What is needed
In the text on CVs and résumés below, change "Vatican" to "Holy See" wherever it appears in the part starting at "If you’re applying" and ending at "hear they’re understaffed.", and write out that part with the change.

*** Passage for review ***

Nursing CVs have a special structure, quite unlike that of regular résumés. Like all CVs, they emphasize professional qualifications and formal training to a greater extent than do résumés. In nursing, sometimes they’re referred to as “résumés,” sometimes they’re called “CVs.” You’ll see healthcare employers and nurses (and résumé or career specialists) using either term for a standard clinical nursing résumé. This confuses people, but in nursing, both terms usually refer to the same thing. HOWEVER, nurses with a lot of research, publications, and presentations will distinguish between a résumé and a CV, and may use both—the CV, with full detail on publications, etc., for administrative and research jobs, and the résumé for clinical caregiving jobs.

Nursing CVs have one thing in common with regular résumés: unless they list an unusual amount of research or special background, they are usually two to three pages long—shorter than other CVs (which commonly have long lists of publications, etc.). This is about the length of a normal résumé for an experienced person in a demanding field.

2) Internationally, “curriculum vitae” or “CV” covers what the U.S. calls both “résumés” and “CVs.” Some countries use other terms: Germany says “Lebenslauf,” in Australia it’s called a “résumé.” But in International English, British English, Italian, French, Spanish, and Portuguese, “curriculum vitae” (borrowed from Latin) is the common term. (Spanish and Portuguese also use “currículo.”) The phrase “international CV” is sometimes used in the U.S., to make it clear that you’re talking about the international kind, not about an American academic or professional CV.

An international CV is a different thing from a U.S. résumé. It is likely to contain more information than is found on a U.S. résumé—including personal information that you can never put on a résumé in the U.S. Different countries may have somewhat different expectations for what information goes into a résumé, and how it should be written. Normally, however, international job-seekers are applying in multiple countries, and an international CV is written to cover all possible non-U.S. requirements. I provide international CVs in A4 format, the standard document size outside the U.S. and Canada. For practical information on A4 format, see the A4 article.

Grammar, pronunciation, and usage of the terms “CV” and “curriculum vitae”

It’s normal—and absolutely proper—to avoid grammatical and pronunciation issues with this term by using the abbreviation CV (pronounced, in English, see-vee, plural CVs), or the term “vitae” (pronounced VIE-tee). Preferred practice may vary, depending on the professional field, or even the region.

But you should know that, if you’re speaking English, “curriculum vitae” is pronounced ka-RIK-ya-lum VIE-tee (second word rhymes with “mighty”). The plural isn’t needed that often, and most people who find they need it probably just say “CVs” or “vitaes” (VIE-teez). That, in fact, is the best way of handling the issue in most fields. It’s also proper, but not common, to use “curricula vitae,” which is the Latin plural of “curriculum vitae.” “Curricula vitae” may be preferred in some fields in which Latin terms are more fully preserved.

But if you start out saying “curriculum vitae,” realize halfway through that you need to make it plural, and tack an ‘s’ on the end, you’ll probably be okay.

Other languages that use the term have their own ways of pronouncing it, and of forming the plural.

Notes for Latinists:

The Latin plural of “curriculum vitae” is not “curricula vitarum.” “Curricula vitarum” implies that each document deals with more than one life.

Don’t try going back to the Classical Latin pronunciation—unless, of course, you are speaking Classical Latin (which is occasionally heard here at Crystal Résumés). But for the record, the Classical Latin pronunciation is kuh-RIK-oo-lum WEE-tie (second word rhymes with “sweet eye”). It’s Latin for “the course of (someone’s) life”—which is the original meaning of the word “career.”

If you’re applying for a job at the Vatican, you’ll usually find a different pronunciation of Latin in use there, and will probably be communicating in Italian or International English, not in Latin. Not, that is, unless you’re applying to the Latin Letters Office of the Vatican’s Secretariat of State. I hear they’re understaffed.

*** End of Passage for review ***
*** Available data ***

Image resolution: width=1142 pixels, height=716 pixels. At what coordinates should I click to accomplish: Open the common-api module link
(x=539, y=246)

*** End of Available data ***
*** Available data ***

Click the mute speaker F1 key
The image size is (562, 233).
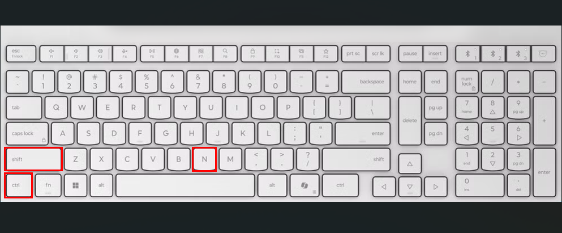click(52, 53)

*** End of Available data ***
*** Available data ***

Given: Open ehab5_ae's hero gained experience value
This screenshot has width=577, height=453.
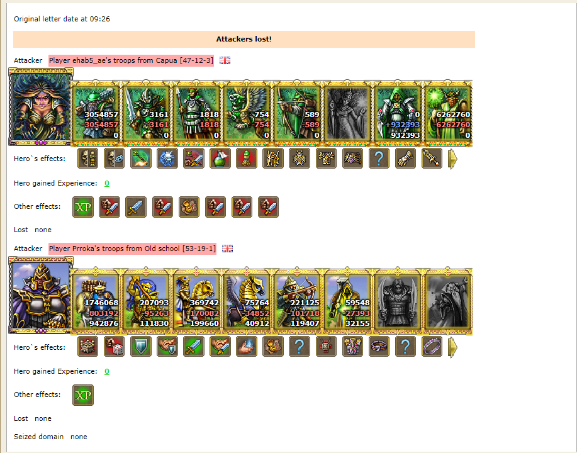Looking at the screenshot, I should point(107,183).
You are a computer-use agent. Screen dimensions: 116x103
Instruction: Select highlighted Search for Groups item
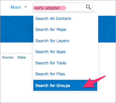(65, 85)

*** End of Available data ***

Solution for this problem
If you’re applying for a job at the Holy See, you’ll usually find a different pronunciation of Latin in use there, and will probably be communicating in Italian or International English, not in Latin. Not, that is, unless you’re applying to the Latin Letters Office of the Holy See’s Secretariat of State. I hear they’re understaffed.